* _Exercise brief_: Restate all of the entries exactly, dropping any pictures they hold.

[Data for the task]

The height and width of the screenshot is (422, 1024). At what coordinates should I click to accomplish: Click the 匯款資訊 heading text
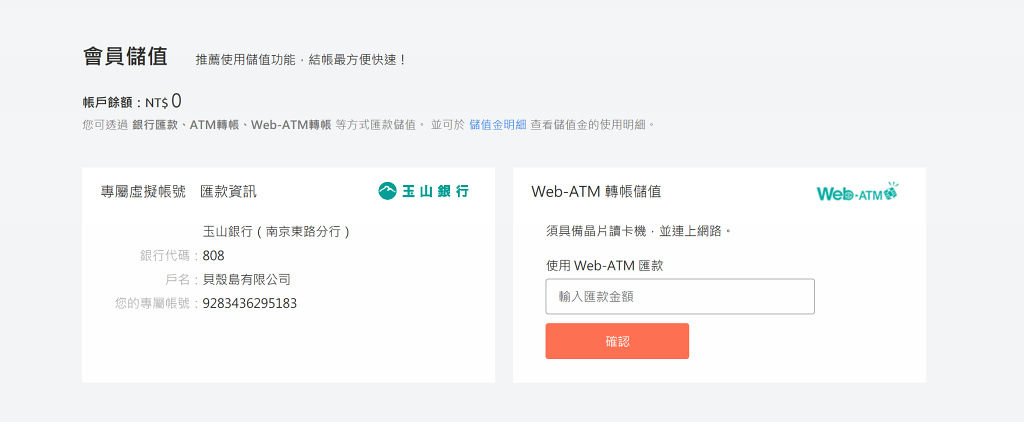(228, 191)
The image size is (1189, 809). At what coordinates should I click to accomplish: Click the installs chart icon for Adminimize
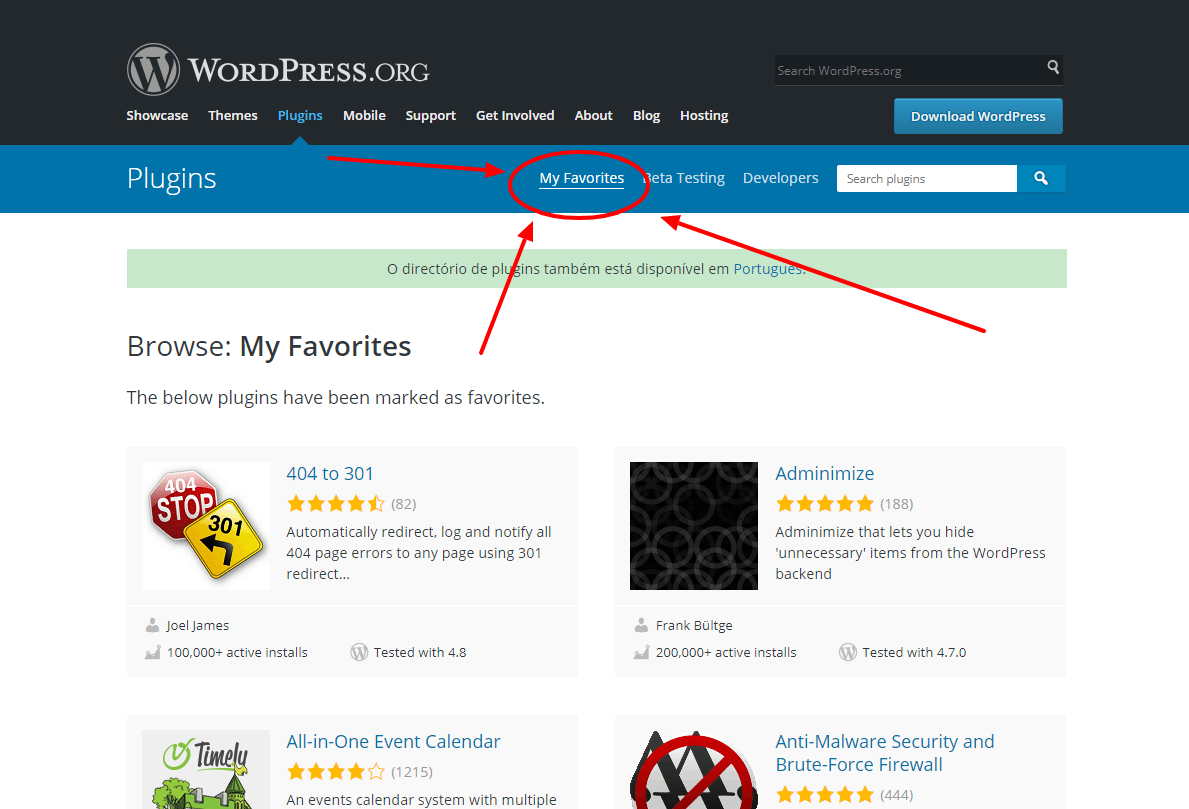pos(641,651)
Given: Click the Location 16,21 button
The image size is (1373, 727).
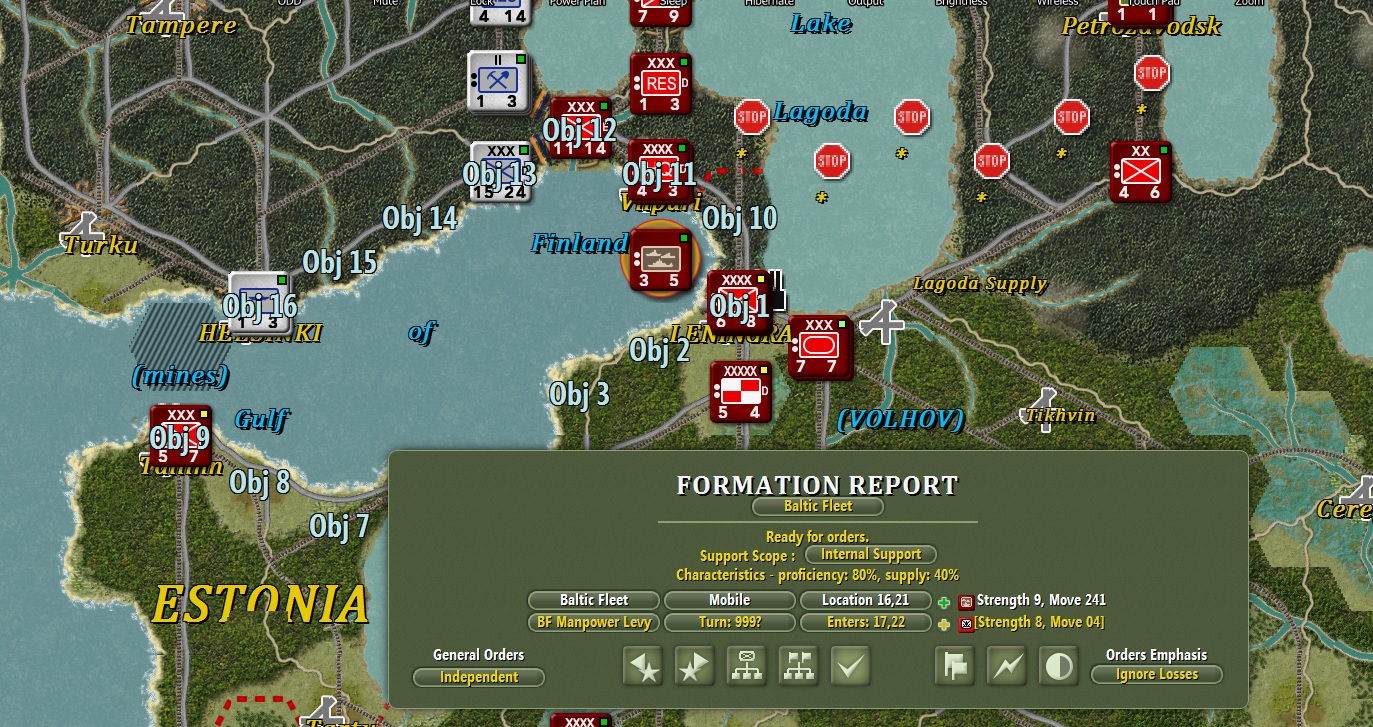Looking at the screenshot, I should (866, 600).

[/Data for the task]

* _Task solution_:
The height and width of the screenshot is (422, 1024). At what coordinates should I click to accomplish: Click the 匯款資訊 heading text
(228, 191)
The image size is (1189, 809). At what coordinates should I click to accomplish: Click the installs chart icon for Adminimize
pos(641,651)
Given: Click the Location 16,21 button
The image size is (1373, 727).
Looking at the screenshot, I should (866, 600).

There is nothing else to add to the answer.